__GIVEN EXERCISE__
Please copy the listing from its start through the line containing "This screenshot has width=314, height=268.", swapping "Viewport" for "Window size" and leaving everything else unchanged.

__DATA SHOWN__
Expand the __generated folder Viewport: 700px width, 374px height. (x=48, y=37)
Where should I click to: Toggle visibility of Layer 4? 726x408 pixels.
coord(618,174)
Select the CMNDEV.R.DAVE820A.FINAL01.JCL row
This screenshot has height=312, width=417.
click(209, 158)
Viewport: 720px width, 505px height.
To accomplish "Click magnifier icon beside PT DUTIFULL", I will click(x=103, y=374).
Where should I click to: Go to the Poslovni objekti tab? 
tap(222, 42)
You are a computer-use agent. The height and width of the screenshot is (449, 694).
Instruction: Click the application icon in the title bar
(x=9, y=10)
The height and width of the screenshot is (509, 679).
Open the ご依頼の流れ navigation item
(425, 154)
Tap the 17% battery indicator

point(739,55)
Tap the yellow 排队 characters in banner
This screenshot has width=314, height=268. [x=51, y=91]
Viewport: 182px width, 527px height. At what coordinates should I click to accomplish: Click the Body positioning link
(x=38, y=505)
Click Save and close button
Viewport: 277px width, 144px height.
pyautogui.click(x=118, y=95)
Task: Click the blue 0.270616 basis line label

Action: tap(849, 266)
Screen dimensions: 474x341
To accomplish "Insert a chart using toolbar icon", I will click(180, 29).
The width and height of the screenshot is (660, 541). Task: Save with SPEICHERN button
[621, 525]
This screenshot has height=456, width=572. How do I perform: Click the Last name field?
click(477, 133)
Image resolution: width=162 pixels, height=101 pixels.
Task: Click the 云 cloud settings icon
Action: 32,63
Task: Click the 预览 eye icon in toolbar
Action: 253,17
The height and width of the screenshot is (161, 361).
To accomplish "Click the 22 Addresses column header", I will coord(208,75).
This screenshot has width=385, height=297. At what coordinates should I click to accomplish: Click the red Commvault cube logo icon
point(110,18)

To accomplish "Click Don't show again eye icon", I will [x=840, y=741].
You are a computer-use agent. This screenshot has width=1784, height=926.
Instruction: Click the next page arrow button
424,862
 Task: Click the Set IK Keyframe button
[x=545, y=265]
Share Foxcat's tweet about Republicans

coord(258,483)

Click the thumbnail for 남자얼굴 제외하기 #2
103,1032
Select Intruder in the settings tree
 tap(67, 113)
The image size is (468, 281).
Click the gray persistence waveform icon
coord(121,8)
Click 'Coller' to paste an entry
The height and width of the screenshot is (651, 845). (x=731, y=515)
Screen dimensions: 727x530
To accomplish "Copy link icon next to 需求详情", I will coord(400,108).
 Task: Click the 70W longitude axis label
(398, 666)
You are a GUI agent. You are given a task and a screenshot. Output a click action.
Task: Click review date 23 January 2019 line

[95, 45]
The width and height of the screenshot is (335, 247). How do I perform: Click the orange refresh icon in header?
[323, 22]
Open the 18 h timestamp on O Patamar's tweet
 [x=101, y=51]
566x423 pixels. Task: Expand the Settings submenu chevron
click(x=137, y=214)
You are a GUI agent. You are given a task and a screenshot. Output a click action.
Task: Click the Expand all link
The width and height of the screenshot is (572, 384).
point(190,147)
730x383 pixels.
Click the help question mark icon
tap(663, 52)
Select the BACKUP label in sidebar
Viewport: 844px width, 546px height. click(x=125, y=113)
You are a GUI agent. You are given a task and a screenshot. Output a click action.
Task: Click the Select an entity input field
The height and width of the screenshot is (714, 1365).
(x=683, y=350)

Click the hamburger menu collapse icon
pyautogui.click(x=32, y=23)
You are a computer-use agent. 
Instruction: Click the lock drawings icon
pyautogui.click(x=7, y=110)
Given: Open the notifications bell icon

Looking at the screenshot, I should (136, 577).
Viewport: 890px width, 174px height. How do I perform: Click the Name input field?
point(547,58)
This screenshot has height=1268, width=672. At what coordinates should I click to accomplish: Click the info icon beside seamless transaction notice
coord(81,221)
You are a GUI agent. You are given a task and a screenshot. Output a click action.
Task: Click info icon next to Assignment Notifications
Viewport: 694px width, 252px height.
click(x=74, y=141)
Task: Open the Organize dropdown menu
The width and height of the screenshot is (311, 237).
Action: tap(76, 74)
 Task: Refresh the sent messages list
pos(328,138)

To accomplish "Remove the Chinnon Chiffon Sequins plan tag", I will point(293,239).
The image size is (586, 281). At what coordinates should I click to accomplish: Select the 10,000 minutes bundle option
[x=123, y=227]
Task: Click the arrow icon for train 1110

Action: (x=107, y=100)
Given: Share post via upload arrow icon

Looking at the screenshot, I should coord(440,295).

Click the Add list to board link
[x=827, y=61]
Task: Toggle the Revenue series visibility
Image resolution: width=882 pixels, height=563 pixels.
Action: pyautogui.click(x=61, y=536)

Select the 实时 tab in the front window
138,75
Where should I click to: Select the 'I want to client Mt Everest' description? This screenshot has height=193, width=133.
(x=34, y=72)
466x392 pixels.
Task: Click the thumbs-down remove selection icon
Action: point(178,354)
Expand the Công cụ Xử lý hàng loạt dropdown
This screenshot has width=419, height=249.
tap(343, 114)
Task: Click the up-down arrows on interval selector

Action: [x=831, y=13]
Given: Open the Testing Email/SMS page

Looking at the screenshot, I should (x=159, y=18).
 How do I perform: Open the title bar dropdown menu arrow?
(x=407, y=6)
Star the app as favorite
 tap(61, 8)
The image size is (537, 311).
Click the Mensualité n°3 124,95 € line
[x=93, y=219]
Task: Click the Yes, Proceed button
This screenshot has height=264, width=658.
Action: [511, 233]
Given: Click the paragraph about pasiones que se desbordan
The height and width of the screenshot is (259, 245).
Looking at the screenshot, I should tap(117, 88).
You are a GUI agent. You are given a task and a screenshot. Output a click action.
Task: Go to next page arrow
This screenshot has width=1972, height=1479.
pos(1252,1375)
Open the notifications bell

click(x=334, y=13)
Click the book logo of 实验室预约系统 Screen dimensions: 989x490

__COMPLETE ANSWER__
Expand the __generated folder Window size: 700px width, 374px height. (x=48, y=37)
Where should I click to: Toggle visibility of Layer 4? 726x408 pixels.
coord(618,174)
Select the CMNDEV.R.DAVE820A.FINAL01.JCL row
This screenshot has height=312, width=417.
click(209, 158)
Window size: 720px width, 505px height.
To accomplish "Click magnifier icon beside PT DUTIFULL", I will click(x=103, y=374).
Where should I click to: Go to the Poslovni objekti tab? 
tap(222, 42)
You are a computer-use agent. The height and width of the screenshot is (449, 694).
Instruction: Click the application icon in the title bar
(x=9, y=10)
The height and width of the screenshot is (509, 679).
Open the ご依頼の流れ navigation item
(425, 154)
Tap the 17% battery indicator

point(739,55)
Tap the yellow 排队 characters in banner
This screenshot has width=314, height=268. [x=51, y=91]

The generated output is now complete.